Problem:
Copy the listing below line for line, keeping every character unchanged.
┌──
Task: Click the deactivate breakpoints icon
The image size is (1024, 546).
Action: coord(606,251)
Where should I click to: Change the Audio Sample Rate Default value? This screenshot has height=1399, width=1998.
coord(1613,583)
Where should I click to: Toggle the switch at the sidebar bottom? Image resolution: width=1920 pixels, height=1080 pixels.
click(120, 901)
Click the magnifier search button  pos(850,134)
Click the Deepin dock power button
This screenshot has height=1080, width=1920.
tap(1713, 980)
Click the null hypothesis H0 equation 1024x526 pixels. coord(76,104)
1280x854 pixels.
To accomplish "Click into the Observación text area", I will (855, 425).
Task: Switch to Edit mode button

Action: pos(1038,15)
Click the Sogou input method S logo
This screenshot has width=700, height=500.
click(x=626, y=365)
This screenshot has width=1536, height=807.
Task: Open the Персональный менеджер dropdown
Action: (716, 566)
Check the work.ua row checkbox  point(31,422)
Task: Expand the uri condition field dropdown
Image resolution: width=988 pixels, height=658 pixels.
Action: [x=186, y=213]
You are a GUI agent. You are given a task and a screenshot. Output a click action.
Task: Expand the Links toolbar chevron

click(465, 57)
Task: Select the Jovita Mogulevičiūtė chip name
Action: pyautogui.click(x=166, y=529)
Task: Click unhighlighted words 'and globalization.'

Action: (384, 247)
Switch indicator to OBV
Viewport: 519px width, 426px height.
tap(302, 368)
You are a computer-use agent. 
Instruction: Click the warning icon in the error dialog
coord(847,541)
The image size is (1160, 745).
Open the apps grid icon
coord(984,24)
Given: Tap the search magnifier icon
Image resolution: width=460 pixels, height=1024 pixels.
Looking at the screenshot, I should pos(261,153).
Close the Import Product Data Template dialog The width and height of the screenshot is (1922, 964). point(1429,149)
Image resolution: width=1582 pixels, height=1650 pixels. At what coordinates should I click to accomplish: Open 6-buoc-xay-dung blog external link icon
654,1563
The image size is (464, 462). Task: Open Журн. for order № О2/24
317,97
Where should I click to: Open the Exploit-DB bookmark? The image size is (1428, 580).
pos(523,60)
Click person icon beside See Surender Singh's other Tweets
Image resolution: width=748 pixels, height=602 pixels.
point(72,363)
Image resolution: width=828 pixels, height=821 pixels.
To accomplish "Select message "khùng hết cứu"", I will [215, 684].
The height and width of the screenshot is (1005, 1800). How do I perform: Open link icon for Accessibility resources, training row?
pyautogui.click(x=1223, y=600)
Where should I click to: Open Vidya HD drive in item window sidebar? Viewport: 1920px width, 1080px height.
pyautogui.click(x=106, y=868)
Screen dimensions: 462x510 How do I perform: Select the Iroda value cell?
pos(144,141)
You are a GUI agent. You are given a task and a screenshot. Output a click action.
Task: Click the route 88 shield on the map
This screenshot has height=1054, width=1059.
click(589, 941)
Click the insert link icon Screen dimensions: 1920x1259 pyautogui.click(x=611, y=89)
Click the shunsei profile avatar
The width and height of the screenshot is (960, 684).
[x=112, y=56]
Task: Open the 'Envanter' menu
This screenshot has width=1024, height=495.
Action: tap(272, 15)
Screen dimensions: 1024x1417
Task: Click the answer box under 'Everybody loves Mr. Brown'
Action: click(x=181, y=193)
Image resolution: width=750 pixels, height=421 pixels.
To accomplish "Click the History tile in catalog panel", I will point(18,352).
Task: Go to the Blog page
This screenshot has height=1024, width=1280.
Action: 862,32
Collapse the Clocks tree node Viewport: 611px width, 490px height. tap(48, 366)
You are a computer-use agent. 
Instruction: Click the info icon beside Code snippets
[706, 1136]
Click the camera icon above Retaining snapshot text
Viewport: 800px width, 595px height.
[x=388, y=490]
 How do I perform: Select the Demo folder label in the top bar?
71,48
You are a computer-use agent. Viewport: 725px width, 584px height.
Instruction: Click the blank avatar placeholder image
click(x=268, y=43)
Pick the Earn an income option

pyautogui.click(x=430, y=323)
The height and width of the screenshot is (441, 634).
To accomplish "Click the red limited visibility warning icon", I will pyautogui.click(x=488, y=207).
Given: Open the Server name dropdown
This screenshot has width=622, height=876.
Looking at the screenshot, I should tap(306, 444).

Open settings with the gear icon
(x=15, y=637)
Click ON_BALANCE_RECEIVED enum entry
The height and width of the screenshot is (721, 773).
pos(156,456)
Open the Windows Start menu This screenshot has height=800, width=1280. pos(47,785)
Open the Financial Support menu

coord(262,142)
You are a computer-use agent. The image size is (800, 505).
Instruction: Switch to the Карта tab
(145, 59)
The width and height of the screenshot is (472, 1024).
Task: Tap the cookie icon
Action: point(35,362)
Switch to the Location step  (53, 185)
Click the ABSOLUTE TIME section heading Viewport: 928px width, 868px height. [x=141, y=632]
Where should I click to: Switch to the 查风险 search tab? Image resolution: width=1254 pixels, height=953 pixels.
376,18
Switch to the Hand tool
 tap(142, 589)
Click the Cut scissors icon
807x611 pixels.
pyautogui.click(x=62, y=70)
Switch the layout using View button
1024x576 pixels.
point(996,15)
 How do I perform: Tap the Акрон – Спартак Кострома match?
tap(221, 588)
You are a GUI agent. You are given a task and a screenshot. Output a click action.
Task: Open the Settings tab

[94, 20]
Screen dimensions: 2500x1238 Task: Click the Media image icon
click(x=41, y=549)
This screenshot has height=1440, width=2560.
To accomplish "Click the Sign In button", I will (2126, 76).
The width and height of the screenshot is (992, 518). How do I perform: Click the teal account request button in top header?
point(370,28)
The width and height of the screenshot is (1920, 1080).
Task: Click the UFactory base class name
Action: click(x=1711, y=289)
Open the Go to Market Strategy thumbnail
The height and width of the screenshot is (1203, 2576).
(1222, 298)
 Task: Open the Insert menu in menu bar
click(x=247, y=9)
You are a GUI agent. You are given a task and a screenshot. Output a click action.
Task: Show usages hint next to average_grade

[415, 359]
└──
Task response:
Task: Click the deactivate breakpoints icon
The image size is (1024, 546).
Action: coord(606,251)
Where should I click to: Change the Audio Sample Rate Default value? This screenshot has height=1399, width=1998.
coord(1613,583)
Where should I click to: Toggle the switch at the sidebar bottom? Image resolution: width=1920 pixels, height=1080 pixels.
click(120, 901)
Click the magnifier search button  pos(850,134)
Click the Deepin dock power button
This screenshot has height=1080, width=1920.
tap(1713, 980)
Click the null hypothesis H0 equation 1024x526 pixels. coord(76,104)
1280x854 pixels.
To accomplish "Click into the Observación text area", I will (855, 425).
Task: Switch to Edit mode button

Action: pos(1038,15)
Click the Sogou input method S logo
This screenshot has width=700, height=500.
click(x=626, y=365)
This screenshot has width=1536, height=807.
Task: Open the Персональный менеджер dropdown
Action: (716, 566)
Check the work.ua row checkbox  point(31,422)
Task: Expand the uri condition field dropdown
Image resolution: width=988 pixels, height=658 pixels.
Action: [x=186, y=213]
You are a GUI agent. You are given a task and a screenshot. Output a click action.
Task: Expand the Links toolbar chevron

click(465, 57)
Task: Select the Jovita Mogulevičiūtė chip name
Action: pyautogui.click(x=166, y=529)
Task: Click unhighlighted words 'and globalization.'

Action: (384, 247)
Switch indicator to OBV
Viewport: 519px width, 426px height.
tap(302, 368)
You are a computer-use agent. 
Instruction: Click the warning icon in the error dialog
coord(847,541)
The image size is (1160, 745).
Open the apps grid icon
coord(984,24)
Given: Tap the search magnifier icon
Image resolution: width=460 pixels, height=1024 pixels.
Looking at the screenshot, I should pos(261,153).
Close the Import Product Data Template dialog The width and height of the screenshot is (1922, 964). point(1429,149)
Image resolution: width=1582 pixels, height=1650 pixels. At what coordinates should I click to accomplish: Open 6-buoc-xay-dung blog external link icon
654,1563
The image size is (464, 462). Task: Open Журн. for order № О2/24
317,97
Where should I click to: Open the Exploit-DB bookmark? The image size is (1428, 580).
pos(523,60)
Click person icon beside See Surender Singh's other Tweets
Image resolution: width=748 pixels, height=602 pixels.
point(72,363)
Image resolution: width=828 pixels, height=821 pixels.
To accomplish "Select message "khùng hết cứu"", I will [215, 684].
The height and width of the screenshot is (1005, 1800). How do I perform: Open link icon for Accessibility resources, training row?
pyautogui.click(x=1223, y=600)
Where should I click to: Open Vidya HD drive in item window sidebar? Viewport: 1920px width, 1080px height.
pyautogui.click(x=106, y=868)
Screen dimensions: 462x510 How do I perform: Select the Iroda value cell?
pos(144,141)
You are a GUI agent. You are given a task and a screenshot. Output a click action.
Task: Click the route 88 shield on the map
This screenshot has height=1054, width=1059.
click(589, 941)
Click the insert link icon Screen dimensions: 1920x1259 pyautogui.click(x=611, y=89)
Click the shunsei profile avatar
The width and height of the screenshot is (960, 684).
[x=112, y=56]
Task: Open the 'Envanter' menu
This screenshot has width=1024, height=495.
Action: tap(272, 15)
Screen dimensions: 1024x1417
Task: Click the answer box under 'Everybody loves Mr. Brown'
Action: click(x=181, y=193)
Image resolution: width=750 pixels, height=421 pixels.
To accomplish "Click the History tile in catalog panel", I will point(18,352).
Task: Go to the Blog page
This screenshot has height=1024, width=1280.
Action: 862,32
Collapse the Clocks tree node Viewport: 611px width, 490px height. tap(48, 366)
You are a computer-use agent. 
Instruction: Click the info icon beside Code snippets
[706, 1136]
Click the camera icon above Retaining snapshot text
Viewport: 800px width, 595px height.
[x=388, y=490]
 How do I perform: Select the Demo folder label in the top bar?
71,48
You are a computer-use agent. Viewport: 725px width, 584px height.
Instruction: Click the blank avatar placeholder image
click(x=268, y=43)
Pick the Earn an income option

pyautogui.click(x=430, y=323)
The height and width of the screenshot is (441, 634).
To accomplish "Click the red limited visibility warning icon", I will pyautogui.click(x=488, y=207).
Given: Open the Server name dropdown
This screenshot has width=622, height=876.
Looking at the screenshot, I should tap(306, 444).

Open settings with the gear icon
(x=15, y=637)
Click ON_BALANCE_RECEIVED enum entry
The height and width of the screenshot is (721, 773).
pos(156,456)
Open the Windows Start menu This screenshot has height=800, width=1280. pos(47,785)
Open the Financial Support menu

coord(262,142)
You are a computer-use agent. The image size is (800, 505).
Instruction: Switch to the Карта tab
(145, 59)
The width and height of the screenshot is (472, 1024).
Task: Tap the cookie icon
Action: point(35,362)
Switch to the Location step  (53, 185)
Click the ABSOLUTE TIME section heading Viewport: 928px width, 868px height. [x=141, y=632]
Where should I click to: Switch to the 查风险 search tab? Image resolution: width=1254 pixels, height=953 pixels.
376,18
Switch to the Hand tool
 tap(142, 589)
Click the Cut scissors icon
807x611 pixels.
pyautogui.click(x=62, y=70)
Switch the layout using View button
1024x576 pixels.
point(996,15)
 How do I perform: Tap the Акрон – Спартак Кострома match?
tap(221, 588)
You are a GUI agent. You are given a task and a screenshot. Output a click action.
Task: Open the Settings tab

[94, 20]
Screen dimensions: 2500x1238 Task: Click the Media image icon
click(x=41, y=549)
This screenshot has height=1440, width=2560.
To accomplish "Click the Sign In button", I will (2126, 76).
The width and height of the screenshot is (992, 518). How do I perform: Click the teal account request button in top header?
point(370,28)
The width and height of the screenshot is (1920, 1080).
Task: Click the UFactory base class name
Action: click(x=1711, y=289)
Open the Go to Market Strategy thumbnail
The height and width of the screenshot is (1203, 2576).
(1222, 298)
 Task: Open the Insert menu in menu bar
click(x=247, y=9)
You are a GUI agent. You are given a task and a screenshot. Output a click action.
Task: Show usages hint next to average_grade

[415, 359]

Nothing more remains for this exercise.